= Required action A =
Rewrite the part of the parenting passage starting at "With child-rearing, stress" and ending at "way of child-rearing.", swapping "exhausted" for "worn out".
= Required action B =
According to the parenting passage, what four things change in how we divide them when we move from caring for our own lives to also caring for our children's?
= Required action C =
Based on the parenting passage, why might parents become exhausted while raising children?

= Passage =
+===+

Raising a child is for many, one of the most responsible and intense tasks of our lives, but one we do with love, pride, and satisfaction. It might be one of ‘the most important’ jobs we will ever have and many aspire to be a good father or mother. At times it can be a difficult and tiring task, other times it will be highly rewarding and fulfilling. In the daily hustle of our lives, parenting can sometimes turn into ‘managing’ children and the family, instead of being with the children and the family in the moment. When this happens, parenting becomes one of the endless things on our to-do lists and we may lose the experience of being ‘in the here and now’ with our children and family. Parenting will then go into auto-pilot mode.
With child-rearing, stress comes along with it, and not only for reasons that we want to do it so well. The transition in adulthood between taking care of our own lives, to having children and also taking care of their lives, comes with an immense change in how we divide our time, attention, energy, and resources. While taking care of our children and family we might forget to take care of ourselves and get exhausted. This may lead to symptoms like being overly tired, irritable or depressive moods, physical complaints, or even psychiatric problems that stand in the way of child-rearing.

+===+

= Dataset =
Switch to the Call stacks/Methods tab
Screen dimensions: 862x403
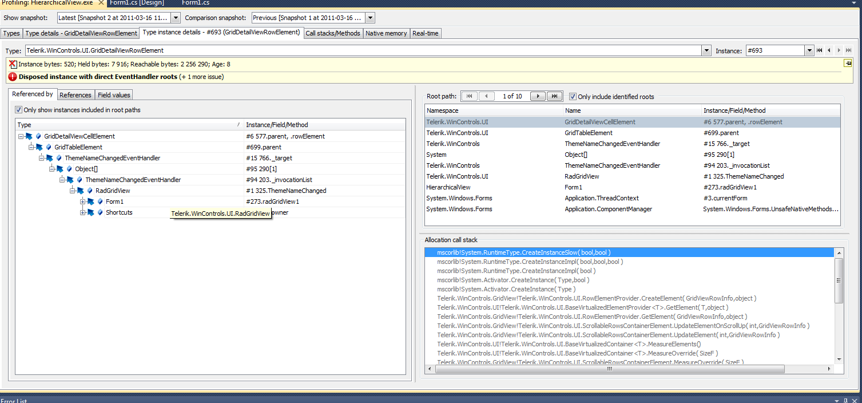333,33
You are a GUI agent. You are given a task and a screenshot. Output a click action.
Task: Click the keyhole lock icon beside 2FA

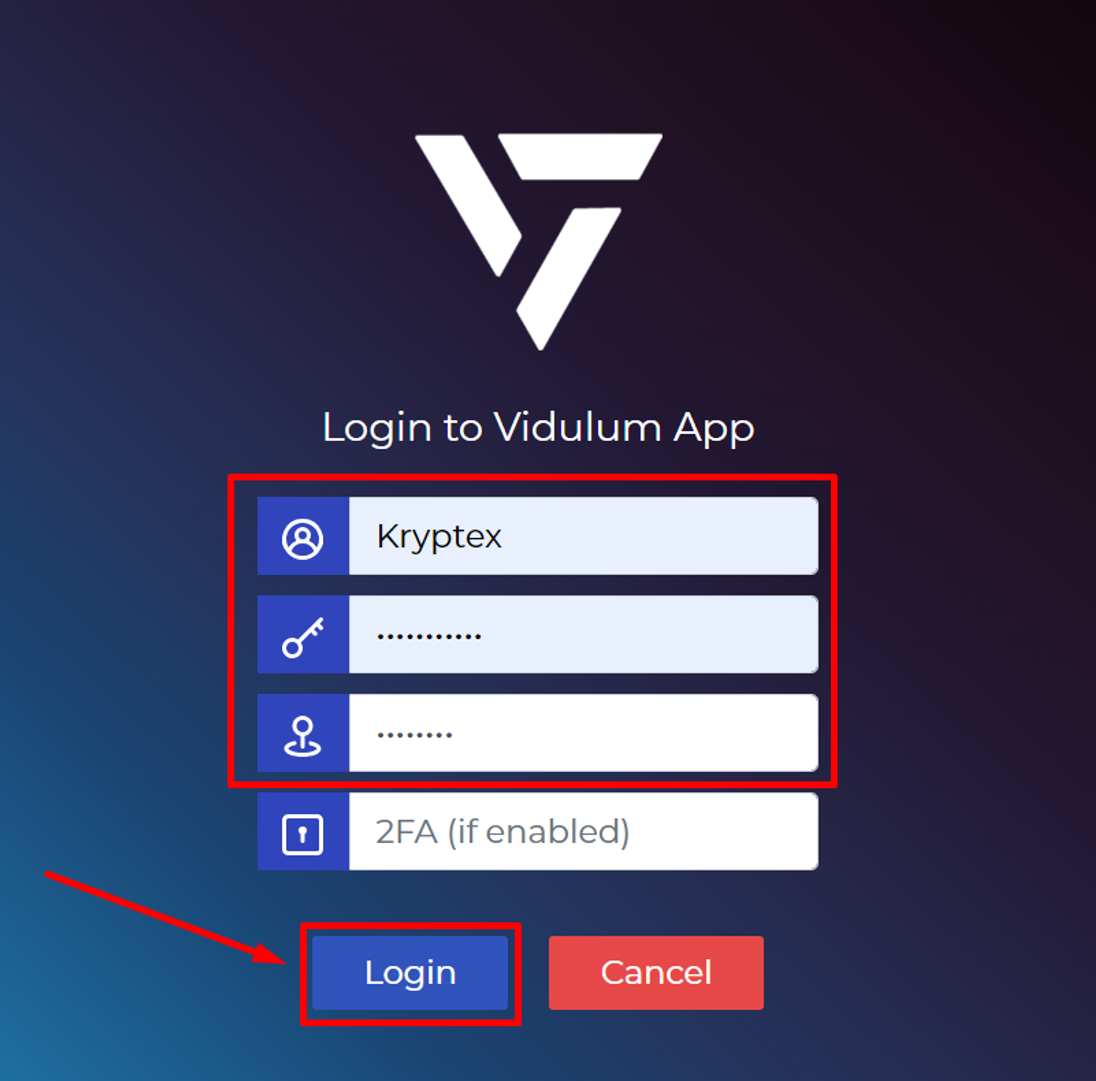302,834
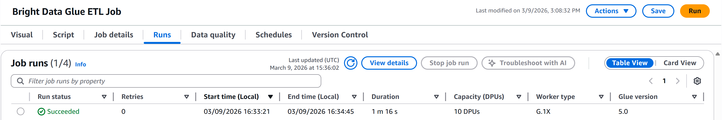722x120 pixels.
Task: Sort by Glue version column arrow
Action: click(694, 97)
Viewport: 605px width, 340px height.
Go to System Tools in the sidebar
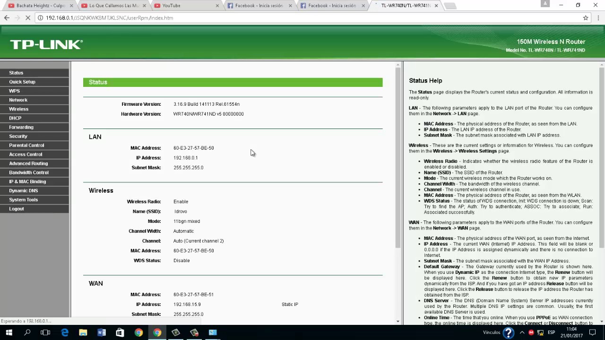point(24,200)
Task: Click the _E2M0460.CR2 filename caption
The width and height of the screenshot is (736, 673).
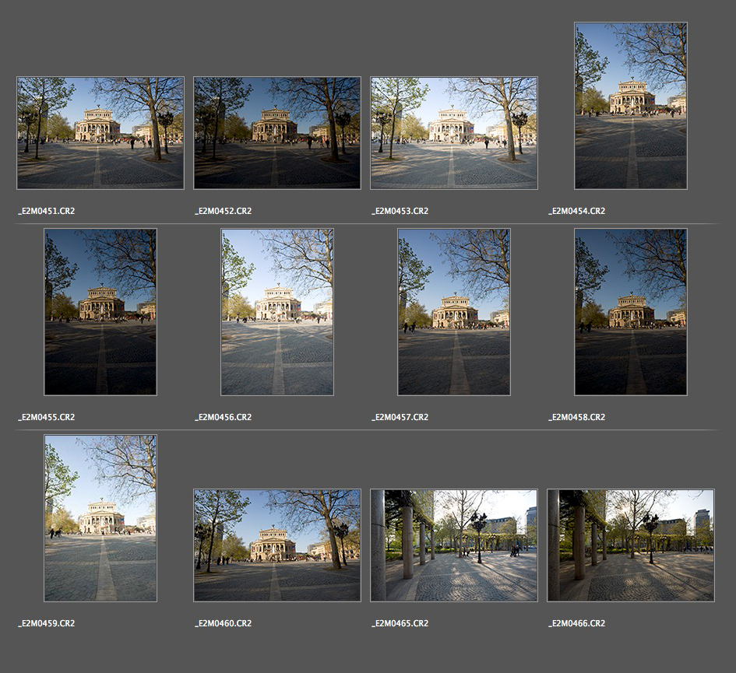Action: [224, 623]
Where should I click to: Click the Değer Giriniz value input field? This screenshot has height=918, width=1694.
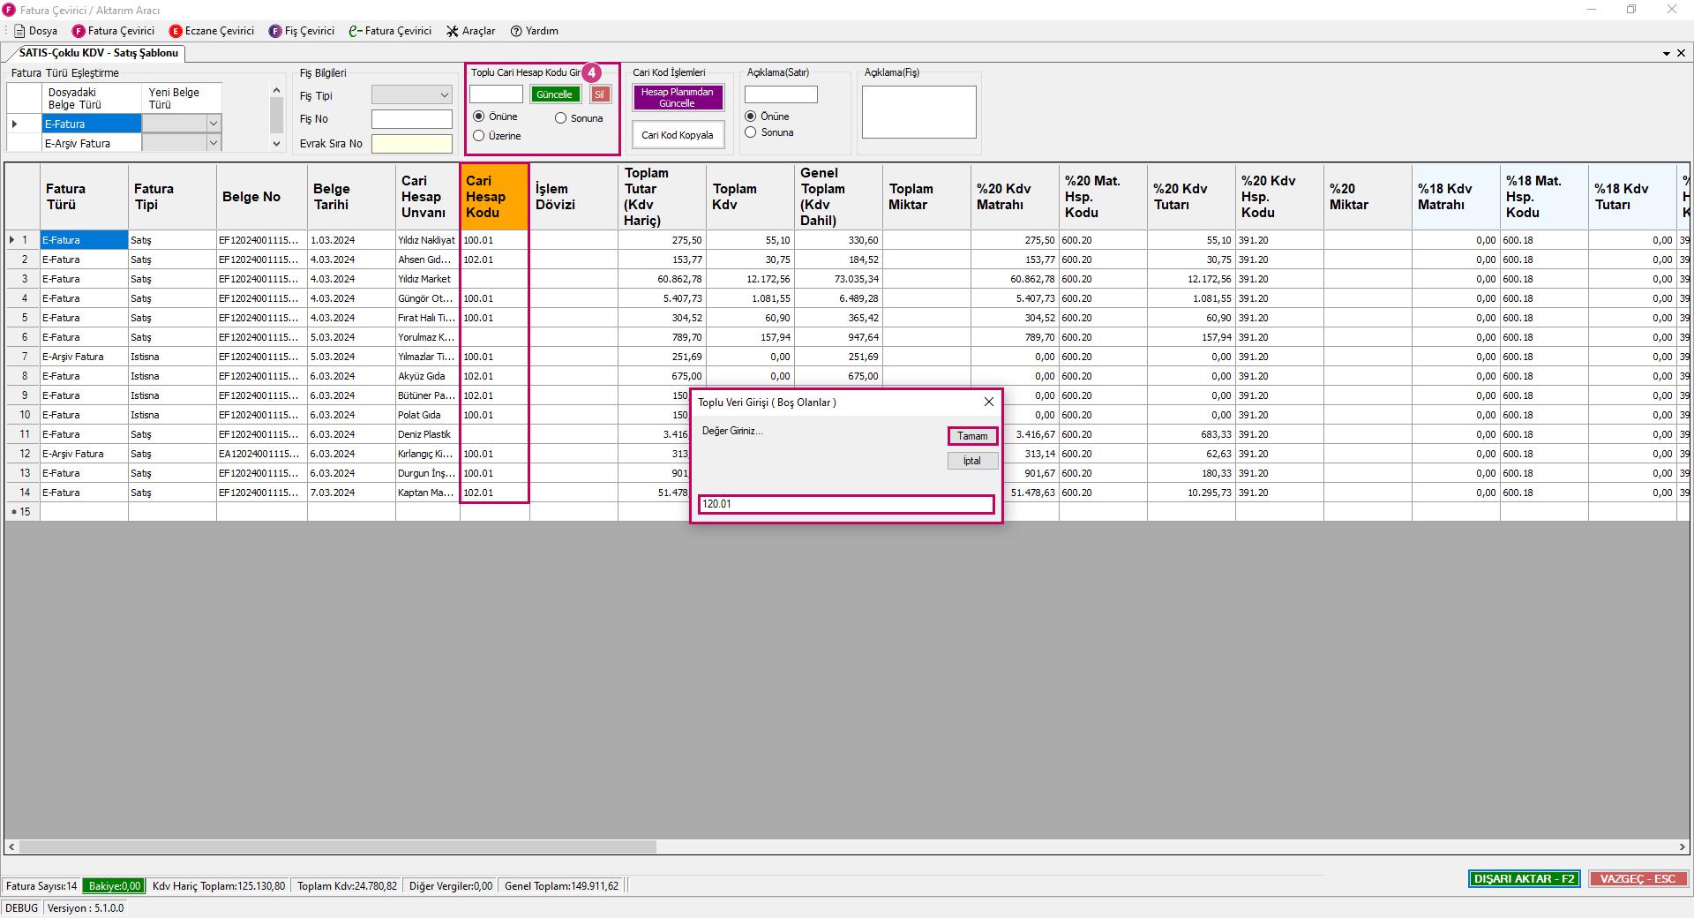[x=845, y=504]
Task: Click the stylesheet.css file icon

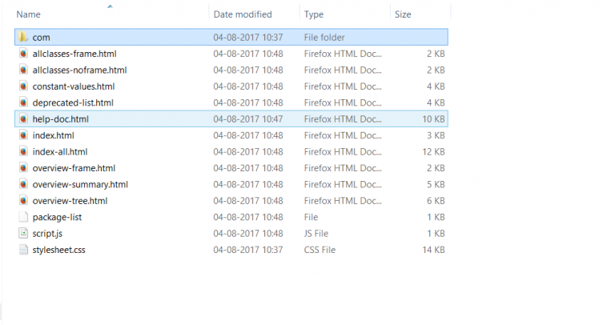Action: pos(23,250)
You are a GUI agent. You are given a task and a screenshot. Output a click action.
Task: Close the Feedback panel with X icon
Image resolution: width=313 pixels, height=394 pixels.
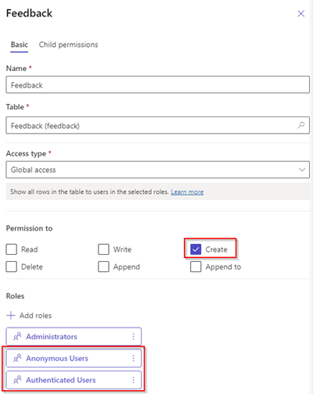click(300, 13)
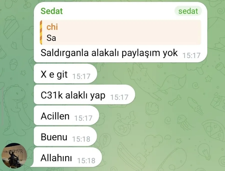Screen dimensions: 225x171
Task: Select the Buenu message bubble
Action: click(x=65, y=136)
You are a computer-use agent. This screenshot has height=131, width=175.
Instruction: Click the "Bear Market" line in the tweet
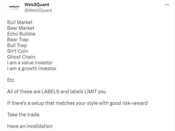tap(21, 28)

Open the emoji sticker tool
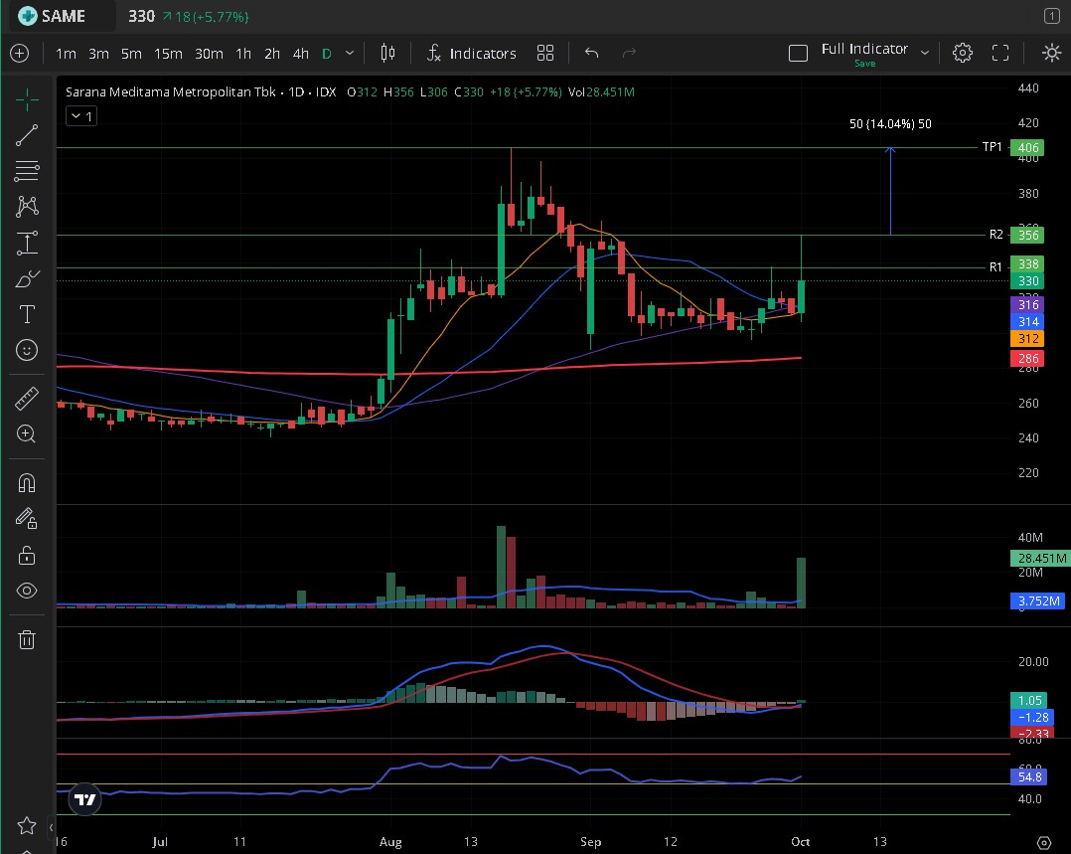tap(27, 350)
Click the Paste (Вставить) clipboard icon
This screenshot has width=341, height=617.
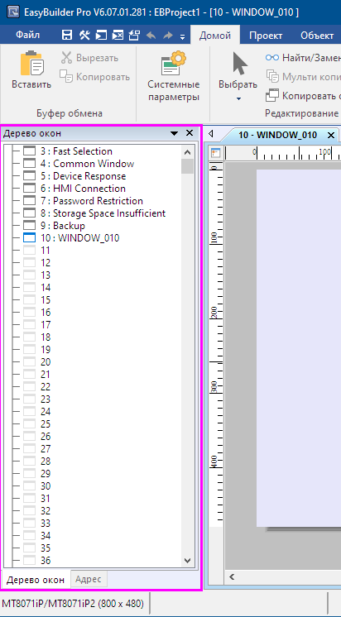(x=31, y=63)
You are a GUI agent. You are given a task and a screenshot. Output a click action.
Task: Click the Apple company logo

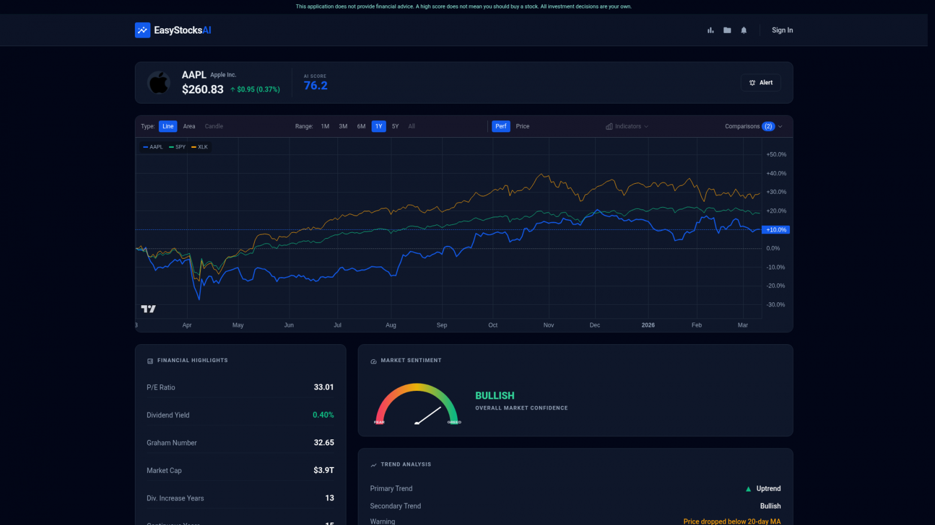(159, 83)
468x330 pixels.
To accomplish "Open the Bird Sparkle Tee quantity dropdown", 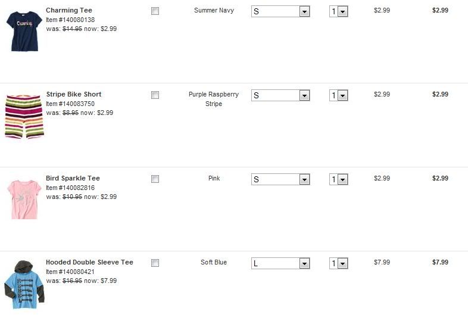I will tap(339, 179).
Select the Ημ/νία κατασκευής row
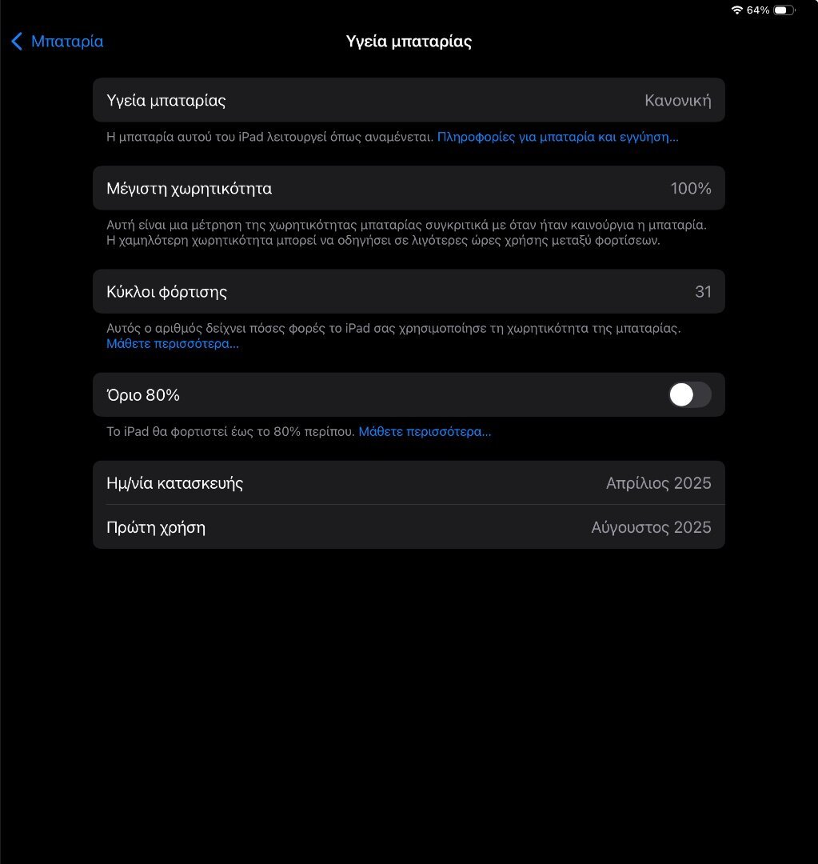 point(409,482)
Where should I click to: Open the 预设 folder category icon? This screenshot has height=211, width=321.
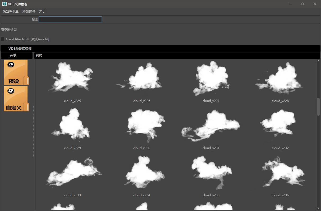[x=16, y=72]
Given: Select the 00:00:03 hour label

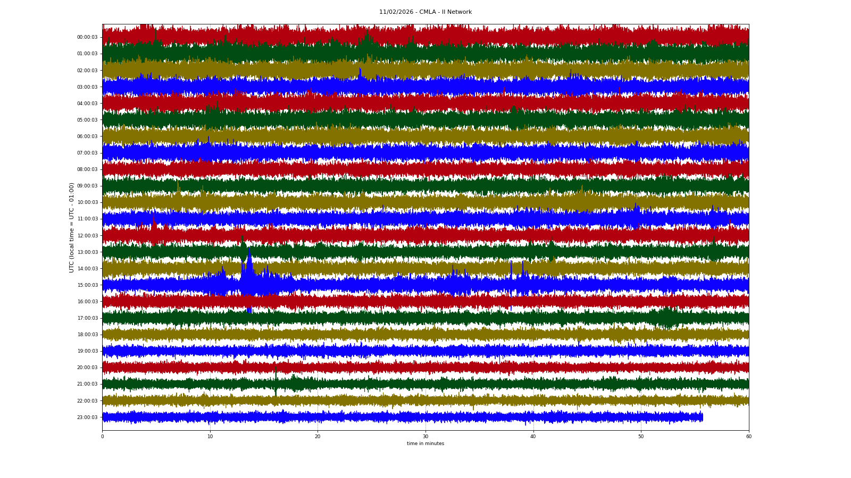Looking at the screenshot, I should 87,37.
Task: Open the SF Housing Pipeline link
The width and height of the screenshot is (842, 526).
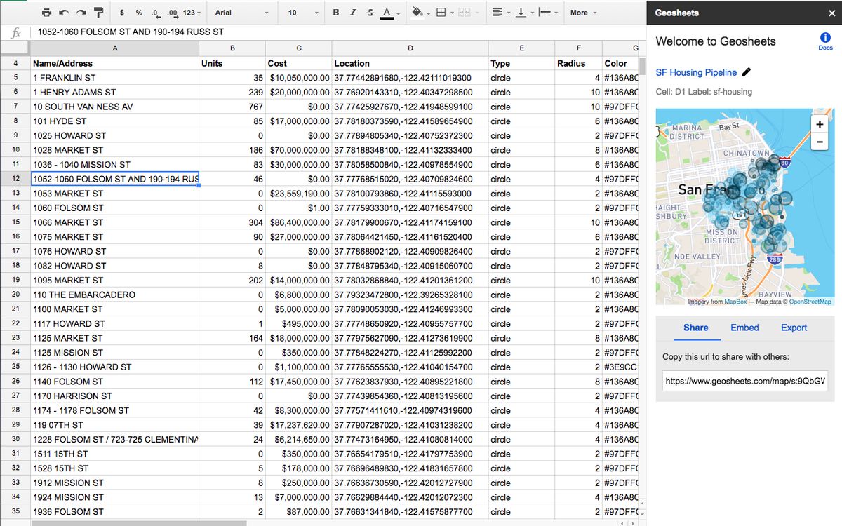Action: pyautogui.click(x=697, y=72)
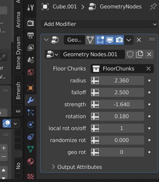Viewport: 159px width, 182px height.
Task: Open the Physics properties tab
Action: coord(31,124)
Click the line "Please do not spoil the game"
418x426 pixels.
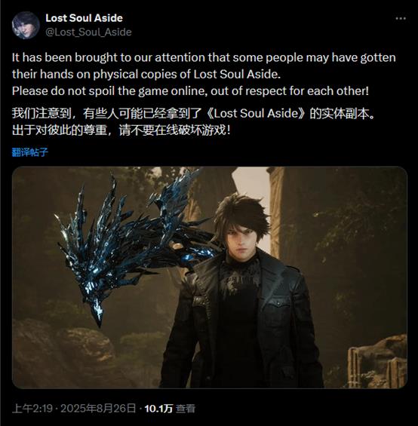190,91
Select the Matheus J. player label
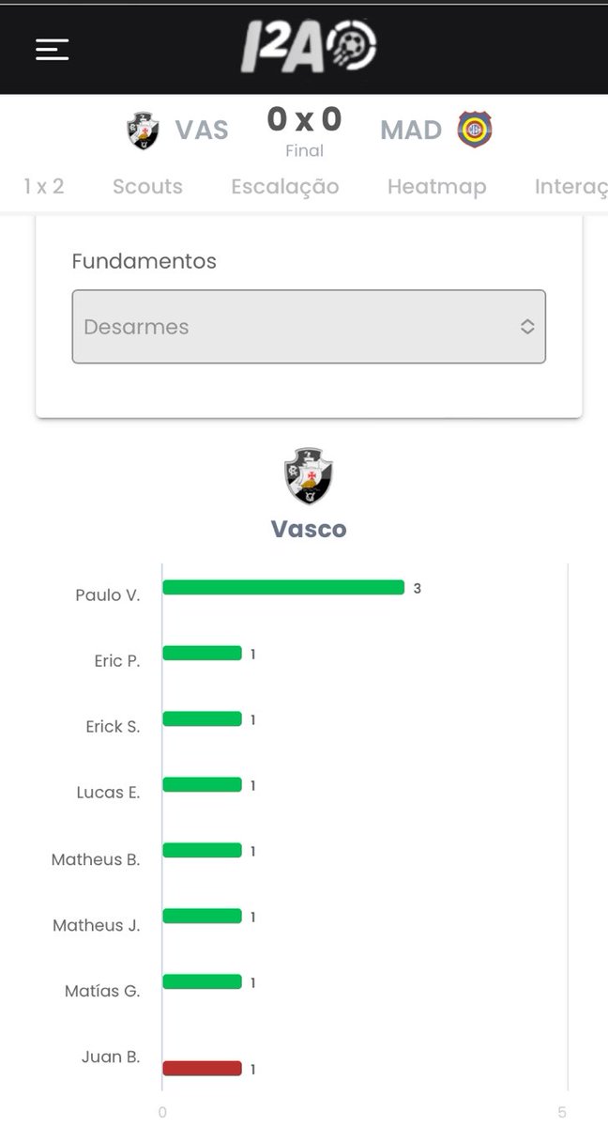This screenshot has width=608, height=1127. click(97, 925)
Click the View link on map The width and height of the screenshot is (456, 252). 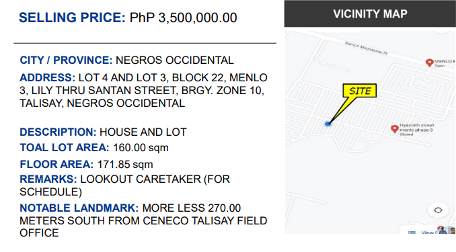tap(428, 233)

+===+

= Response A =
With child-rearing, stress comes along with it, and not only for reasons that we want to do it so well. The transition in adulthood between taking care of our own lives, to having children and also taking care of their lives, comes with an immense change in how we divide our time, attention, energy, and resources. While taking care of our children and family we might forget to take care of ourselves and get worn out. This may lead to symptoms like being overly tired, irritable or depressive moods, physical complaints, or even psychiatric problems that stand in the way of child-rearing.

= Response B =
Our time, attention, energy, and resources.

= Response C =
While taking care of their children and family, parents might forget to take care of themselves.